• _MATERIAL SUPPLIED_:
■ ■ ■ ■

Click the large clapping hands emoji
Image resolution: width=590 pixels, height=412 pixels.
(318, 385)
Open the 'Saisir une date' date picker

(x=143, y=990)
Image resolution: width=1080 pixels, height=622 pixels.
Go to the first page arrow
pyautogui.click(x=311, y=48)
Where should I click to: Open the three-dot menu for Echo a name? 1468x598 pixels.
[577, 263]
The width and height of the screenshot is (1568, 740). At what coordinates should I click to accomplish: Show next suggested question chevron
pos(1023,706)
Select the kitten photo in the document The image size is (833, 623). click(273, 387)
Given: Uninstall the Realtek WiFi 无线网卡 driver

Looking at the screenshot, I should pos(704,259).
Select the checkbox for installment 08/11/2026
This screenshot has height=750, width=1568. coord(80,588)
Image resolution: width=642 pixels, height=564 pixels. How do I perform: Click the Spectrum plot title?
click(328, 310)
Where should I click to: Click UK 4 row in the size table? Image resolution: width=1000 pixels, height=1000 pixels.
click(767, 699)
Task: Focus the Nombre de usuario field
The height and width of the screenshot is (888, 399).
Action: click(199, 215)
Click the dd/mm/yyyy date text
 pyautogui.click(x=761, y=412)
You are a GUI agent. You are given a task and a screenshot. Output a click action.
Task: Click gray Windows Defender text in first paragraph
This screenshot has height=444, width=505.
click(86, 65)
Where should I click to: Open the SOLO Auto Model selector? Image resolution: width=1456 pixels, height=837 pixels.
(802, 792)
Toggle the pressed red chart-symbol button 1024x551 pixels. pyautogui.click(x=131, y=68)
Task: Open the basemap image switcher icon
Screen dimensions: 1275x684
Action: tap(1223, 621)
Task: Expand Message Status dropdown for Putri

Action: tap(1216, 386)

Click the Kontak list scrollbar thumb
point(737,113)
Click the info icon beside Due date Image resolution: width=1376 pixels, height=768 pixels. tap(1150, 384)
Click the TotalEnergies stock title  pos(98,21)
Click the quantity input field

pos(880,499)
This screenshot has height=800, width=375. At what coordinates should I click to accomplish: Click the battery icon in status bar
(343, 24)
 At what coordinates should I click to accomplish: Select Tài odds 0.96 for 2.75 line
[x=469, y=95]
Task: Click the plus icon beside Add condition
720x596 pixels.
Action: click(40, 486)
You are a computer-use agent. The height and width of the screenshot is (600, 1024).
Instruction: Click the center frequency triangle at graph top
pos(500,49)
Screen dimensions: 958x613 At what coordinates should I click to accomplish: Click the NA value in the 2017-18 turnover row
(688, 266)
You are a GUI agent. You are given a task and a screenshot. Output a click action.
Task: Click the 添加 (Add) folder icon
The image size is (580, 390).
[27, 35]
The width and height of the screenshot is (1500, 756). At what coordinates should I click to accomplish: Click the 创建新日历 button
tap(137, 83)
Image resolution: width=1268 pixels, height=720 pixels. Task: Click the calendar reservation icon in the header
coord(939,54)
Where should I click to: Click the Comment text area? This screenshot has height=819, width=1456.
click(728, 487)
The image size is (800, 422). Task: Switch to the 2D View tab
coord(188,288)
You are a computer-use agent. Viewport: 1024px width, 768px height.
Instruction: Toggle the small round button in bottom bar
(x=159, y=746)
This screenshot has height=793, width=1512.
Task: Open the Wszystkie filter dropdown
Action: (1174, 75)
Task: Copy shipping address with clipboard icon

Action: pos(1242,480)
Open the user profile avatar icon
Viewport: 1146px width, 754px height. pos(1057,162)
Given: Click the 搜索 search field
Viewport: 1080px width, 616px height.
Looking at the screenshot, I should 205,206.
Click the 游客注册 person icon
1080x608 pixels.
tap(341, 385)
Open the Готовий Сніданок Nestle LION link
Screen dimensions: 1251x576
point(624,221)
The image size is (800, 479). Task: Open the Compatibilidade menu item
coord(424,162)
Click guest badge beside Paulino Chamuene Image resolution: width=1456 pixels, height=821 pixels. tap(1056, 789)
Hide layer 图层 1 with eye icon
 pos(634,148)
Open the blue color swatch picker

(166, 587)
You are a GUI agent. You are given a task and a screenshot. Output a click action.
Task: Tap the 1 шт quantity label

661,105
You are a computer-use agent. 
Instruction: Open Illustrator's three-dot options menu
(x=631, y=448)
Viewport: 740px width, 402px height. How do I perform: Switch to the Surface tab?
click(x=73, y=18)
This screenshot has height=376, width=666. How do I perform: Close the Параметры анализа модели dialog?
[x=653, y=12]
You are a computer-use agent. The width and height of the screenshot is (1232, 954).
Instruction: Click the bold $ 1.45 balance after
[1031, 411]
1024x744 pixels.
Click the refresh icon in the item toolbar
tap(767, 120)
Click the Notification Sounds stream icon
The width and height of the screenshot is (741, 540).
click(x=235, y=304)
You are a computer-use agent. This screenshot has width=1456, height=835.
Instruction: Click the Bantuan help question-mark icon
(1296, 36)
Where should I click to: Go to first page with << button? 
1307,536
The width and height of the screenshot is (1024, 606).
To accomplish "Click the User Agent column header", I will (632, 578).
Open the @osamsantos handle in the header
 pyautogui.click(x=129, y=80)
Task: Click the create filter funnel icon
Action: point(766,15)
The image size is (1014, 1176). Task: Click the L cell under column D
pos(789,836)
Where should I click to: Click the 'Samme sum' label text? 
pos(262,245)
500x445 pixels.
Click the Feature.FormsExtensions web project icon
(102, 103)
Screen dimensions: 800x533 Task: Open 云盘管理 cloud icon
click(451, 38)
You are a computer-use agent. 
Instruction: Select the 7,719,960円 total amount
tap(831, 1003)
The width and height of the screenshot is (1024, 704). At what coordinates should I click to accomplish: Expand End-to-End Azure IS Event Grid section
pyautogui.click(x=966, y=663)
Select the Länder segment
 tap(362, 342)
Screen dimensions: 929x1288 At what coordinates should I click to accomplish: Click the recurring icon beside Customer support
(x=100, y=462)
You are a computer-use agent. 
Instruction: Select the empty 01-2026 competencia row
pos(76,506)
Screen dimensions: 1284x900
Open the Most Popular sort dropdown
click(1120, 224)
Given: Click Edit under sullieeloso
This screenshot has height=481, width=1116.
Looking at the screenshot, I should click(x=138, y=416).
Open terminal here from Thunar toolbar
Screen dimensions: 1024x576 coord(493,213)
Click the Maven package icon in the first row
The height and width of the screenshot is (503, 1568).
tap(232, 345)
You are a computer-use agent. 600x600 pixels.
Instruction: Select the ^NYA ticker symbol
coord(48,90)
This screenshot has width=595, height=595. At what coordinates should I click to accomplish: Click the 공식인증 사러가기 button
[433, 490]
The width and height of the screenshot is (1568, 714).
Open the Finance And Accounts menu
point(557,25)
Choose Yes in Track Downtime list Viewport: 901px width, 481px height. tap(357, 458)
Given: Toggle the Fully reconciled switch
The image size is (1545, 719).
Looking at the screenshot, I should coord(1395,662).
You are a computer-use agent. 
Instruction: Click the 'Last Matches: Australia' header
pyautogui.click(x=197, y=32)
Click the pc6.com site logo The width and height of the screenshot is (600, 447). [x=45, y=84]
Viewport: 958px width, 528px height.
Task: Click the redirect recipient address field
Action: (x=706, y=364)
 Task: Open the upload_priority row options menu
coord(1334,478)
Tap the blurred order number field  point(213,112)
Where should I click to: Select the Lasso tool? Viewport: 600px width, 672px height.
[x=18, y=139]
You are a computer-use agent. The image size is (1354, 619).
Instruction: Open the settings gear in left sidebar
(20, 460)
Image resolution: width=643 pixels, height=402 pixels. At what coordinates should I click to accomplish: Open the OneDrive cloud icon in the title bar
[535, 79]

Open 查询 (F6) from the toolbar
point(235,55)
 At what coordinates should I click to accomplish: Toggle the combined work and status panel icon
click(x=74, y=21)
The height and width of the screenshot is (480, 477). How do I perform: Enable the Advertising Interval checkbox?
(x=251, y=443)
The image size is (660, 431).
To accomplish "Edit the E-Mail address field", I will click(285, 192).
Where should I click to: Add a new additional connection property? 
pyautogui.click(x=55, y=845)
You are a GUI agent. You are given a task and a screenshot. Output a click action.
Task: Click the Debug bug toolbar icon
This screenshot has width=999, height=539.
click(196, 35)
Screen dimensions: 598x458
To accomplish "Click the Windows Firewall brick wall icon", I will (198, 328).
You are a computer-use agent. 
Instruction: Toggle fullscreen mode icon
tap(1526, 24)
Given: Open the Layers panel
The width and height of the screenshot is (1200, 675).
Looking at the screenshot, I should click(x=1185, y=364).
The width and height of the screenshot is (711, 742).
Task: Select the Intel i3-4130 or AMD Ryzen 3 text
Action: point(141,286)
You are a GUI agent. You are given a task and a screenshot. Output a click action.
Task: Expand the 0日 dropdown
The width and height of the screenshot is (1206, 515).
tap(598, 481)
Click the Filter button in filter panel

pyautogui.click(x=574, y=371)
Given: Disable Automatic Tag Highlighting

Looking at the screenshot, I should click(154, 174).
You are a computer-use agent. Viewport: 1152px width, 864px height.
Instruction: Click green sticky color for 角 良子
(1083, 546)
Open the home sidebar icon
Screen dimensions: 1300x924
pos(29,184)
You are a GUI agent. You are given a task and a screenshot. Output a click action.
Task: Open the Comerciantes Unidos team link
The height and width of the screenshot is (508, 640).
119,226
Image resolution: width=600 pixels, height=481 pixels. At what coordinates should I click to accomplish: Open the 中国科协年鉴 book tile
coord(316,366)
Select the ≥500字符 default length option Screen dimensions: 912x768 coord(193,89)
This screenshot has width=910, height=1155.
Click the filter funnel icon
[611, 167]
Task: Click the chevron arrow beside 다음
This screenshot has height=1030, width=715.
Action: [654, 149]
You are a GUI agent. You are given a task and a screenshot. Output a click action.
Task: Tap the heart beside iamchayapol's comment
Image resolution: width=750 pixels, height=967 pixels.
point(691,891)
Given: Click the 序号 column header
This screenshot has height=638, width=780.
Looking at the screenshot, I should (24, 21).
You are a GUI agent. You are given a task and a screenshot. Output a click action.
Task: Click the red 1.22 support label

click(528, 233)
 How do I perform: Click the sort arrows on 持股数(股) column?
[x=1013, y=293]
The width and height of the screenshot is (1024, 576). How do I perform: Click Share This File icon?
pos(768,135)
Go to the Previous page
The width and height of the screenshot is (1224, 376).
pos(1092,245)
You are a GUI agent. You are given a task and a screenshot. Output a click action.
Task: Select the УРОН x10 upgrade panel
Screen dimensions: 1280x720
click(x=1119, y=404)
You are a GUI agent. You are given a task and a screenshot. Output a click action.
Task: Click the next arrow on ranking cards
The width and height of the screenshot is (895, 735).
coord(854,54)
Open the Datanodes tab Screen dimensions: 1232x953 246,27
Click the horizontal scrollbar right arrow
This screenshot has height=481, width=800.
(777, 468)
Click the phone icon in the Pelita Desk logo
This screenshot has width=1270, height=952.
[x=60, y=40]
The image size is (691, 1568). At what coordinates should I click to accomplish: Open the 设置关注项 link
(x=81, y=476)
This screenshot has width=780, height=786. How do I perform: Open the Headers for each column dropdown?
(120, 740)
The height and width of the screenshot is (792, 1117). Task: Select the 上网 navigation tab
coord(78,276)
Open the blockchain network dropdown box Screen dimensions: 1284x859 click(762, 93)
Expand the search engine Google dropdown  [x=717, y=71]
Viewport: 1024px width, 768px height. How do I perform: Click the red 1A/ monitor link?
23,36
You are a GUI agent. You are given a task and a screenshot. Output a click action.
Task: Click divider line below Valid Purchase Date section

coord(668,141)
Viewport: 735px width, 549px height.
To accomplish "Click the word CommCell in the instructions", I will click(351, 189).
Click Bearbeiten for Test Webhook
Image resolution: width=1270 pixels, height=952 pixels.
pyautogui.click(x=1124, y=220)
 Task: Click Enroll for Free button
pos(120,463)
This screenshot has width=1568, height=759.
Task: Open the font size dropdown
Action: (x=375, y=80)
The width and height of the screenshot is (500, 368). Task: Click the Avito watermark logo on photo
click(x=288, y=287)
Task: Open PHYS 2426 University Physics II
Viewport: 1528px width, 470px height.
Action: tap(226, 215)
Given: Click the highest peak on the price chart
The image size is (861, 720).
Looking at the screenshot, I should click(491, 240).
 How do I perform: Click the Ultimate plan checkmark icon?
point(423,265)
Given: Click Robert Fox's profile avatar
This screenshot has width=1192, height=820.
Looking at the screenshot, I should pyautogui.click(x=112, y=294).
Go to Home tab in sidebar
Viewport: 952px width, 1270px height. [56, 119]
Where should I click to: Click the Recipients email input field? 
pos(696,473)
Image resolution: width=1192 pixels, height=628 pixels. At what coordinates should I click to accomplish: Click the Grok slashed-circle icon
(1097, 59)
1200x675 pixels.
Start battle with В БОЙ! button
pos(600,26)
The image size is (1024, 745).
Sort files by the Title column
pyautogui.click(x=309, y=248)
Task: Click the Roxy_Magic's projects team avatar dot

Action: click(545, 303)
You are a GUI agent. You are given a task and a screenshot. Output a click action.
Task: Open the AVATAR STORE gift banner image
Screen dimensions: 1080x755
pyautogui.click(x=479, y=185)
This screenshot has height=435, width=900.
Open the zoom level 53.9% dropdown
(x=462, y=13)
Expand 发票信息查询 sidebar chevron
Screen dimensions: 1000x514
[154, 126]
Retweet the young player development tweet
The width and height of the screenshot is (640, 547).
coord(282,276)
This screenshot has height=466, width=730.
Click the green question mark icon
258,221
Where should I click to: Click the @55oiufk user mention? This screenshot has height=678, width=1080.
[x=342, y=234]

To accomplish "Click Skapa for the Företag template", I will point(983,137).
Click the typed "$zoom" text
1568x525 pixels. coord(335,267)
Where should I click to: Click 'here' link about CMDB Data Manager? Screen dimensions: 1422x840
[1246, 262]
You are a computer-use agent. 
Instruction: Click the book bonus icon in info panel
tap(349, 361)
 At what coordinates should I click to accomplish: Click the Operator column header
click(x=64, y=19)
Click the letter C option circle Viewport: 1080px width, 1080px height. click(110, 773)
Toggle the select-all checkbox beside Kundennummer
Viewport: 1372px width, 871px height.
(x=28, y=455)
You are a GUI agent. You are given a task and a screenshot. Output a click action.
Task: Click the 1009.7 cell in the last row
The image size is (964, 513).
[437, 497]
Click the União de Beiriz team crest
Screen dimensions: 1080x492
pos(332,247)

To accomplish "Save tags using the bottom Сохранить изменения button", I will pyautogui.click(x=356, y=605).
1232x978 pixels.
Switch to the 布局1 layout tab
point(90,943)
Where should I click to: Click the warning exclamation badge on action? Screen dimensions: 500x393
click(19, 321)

■ ■ ■ ■

• _EXERCISE BRIEF_: All lines above with the word "search" need to be reported.

• _SOLUTION TO THE PROBLEM_:
Given: Click the 搜索 search field
Expand the search engine Google dropdown  [x=717, y=71]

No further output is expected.